New Zealand’s unit title scheme was originally modelled on NSW’s strata legislation, but was changed in 2010 to allow, among other things, a unit plan to be cancelled by application to the Registrar following a special resolution (75% or more of the eligible voters who vote) passed by the body corporate in favour of the cancellation. All unit owners have the right to object to the cancellation by appealing to the High Court.

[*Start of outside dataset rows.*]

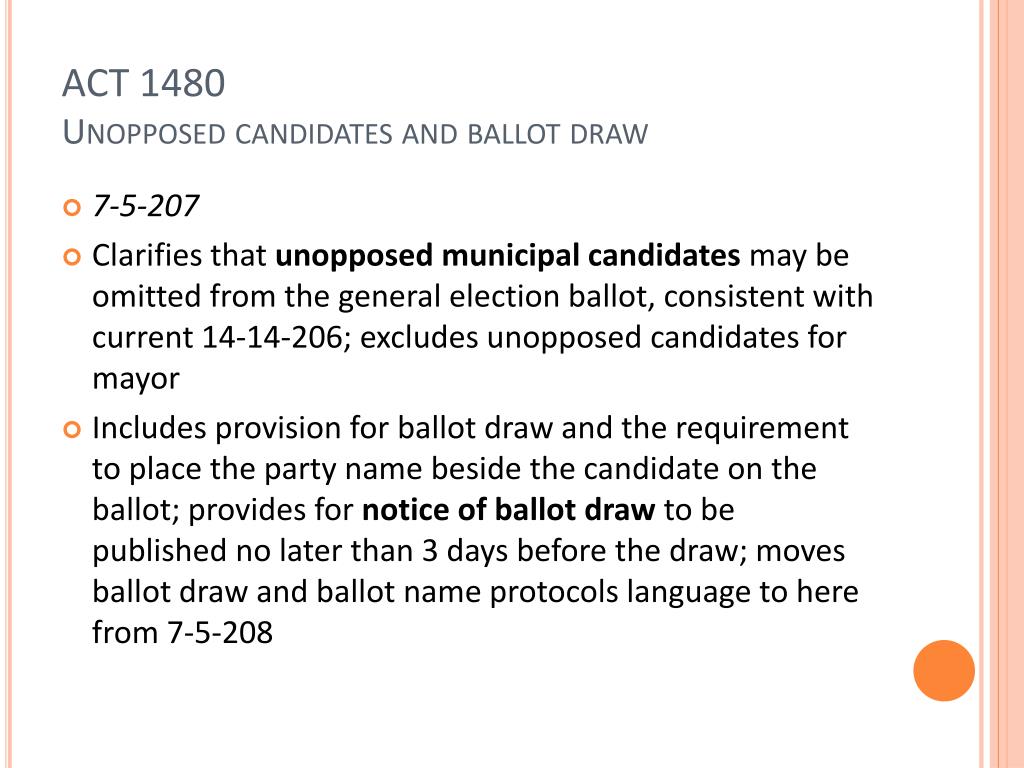This screenshot has width=1024, height=768.
Task: Click the 'Unopposed candidates and ballot draw' subtitle
Action: [x=355, y=133]
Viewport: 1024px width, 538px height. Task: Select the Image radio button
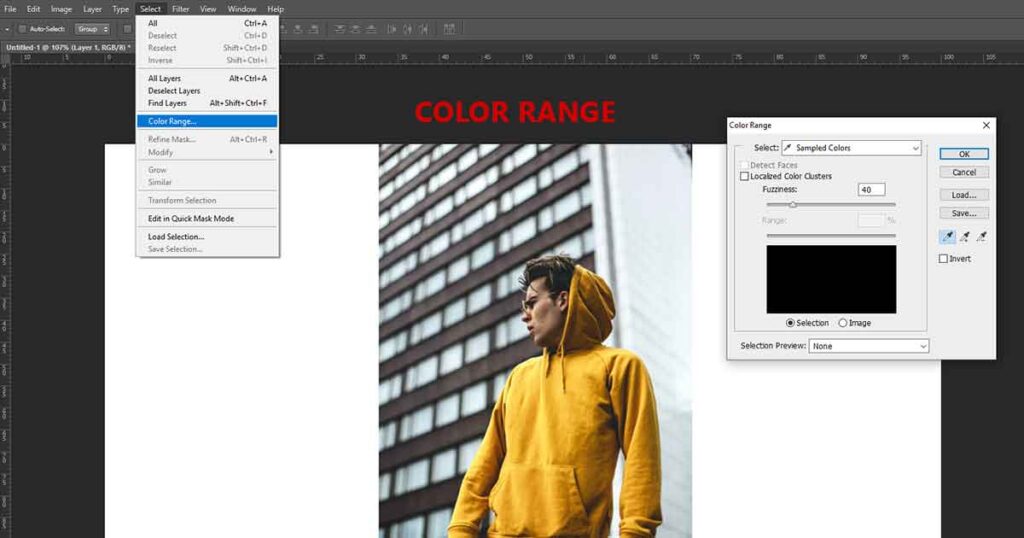(x=843, y=323)
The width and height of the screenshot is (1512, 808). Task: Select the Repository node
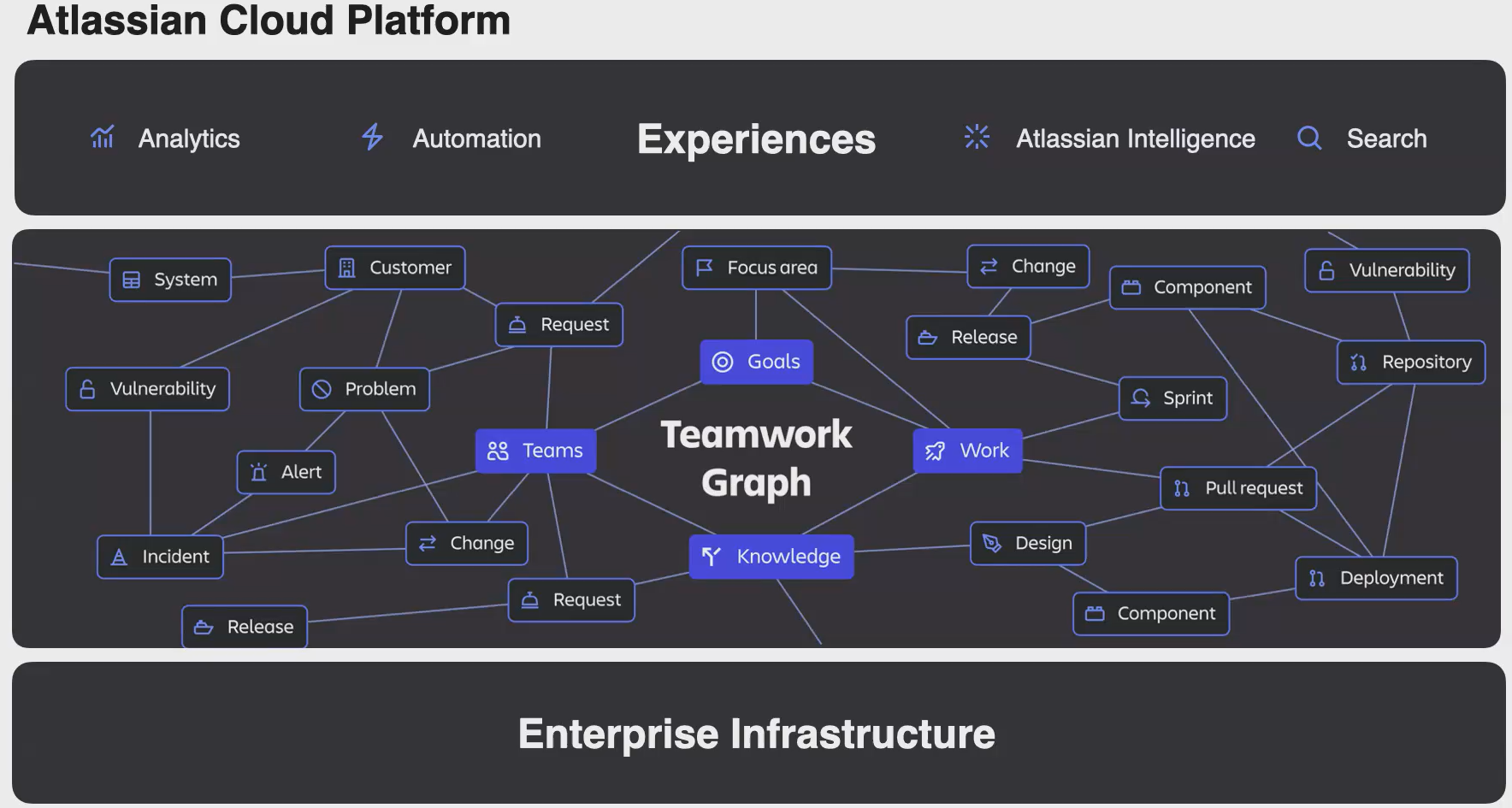[x=1410, y=362]
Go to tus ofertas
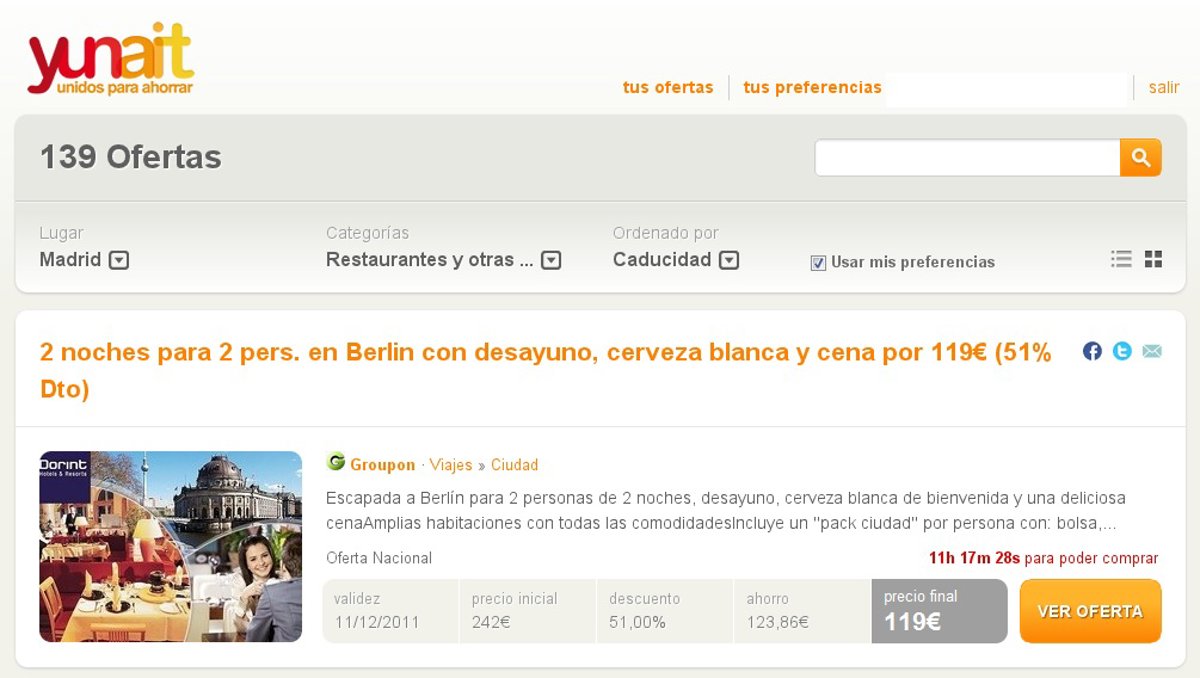 [668, 87]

The High Court may authorise a unit plan cancellation if it is satisfied that the plan is just and equitable to the rights and interests of any creditor of the body corporate and every person who has an interest in the unit plan.
In the UK, the Commonhold and Leasehold Reform Act allows for the winding up of a scheme by a resolution passed with at least 80% of the members voting in favour. Where the winding up resolution is approved with less than 100% support, a court order is required to determine the terms and conditions on which the termination is to proceed and to specify how the assets of the commonhold association will be distributed.
Most North American condominium legislation provides for termination of a scheme following a resolution passed by at least 80% of the unit owners. For example, in Florida 80% of unit owners may vote in favour of a termination plan, and the plan will go ahead unless 10% of unit owners object to the plan by negative vote, or by lodging an objection. Mortgagees do not need to approve the plan, provided their liens will be fully satisfied under the proposed plan.
The deadline for submissions or comments on the discussion paper is 15 November 2012. An exposure draft bill is expected to be released in July 2013, and introduced into Parliament in the spring session.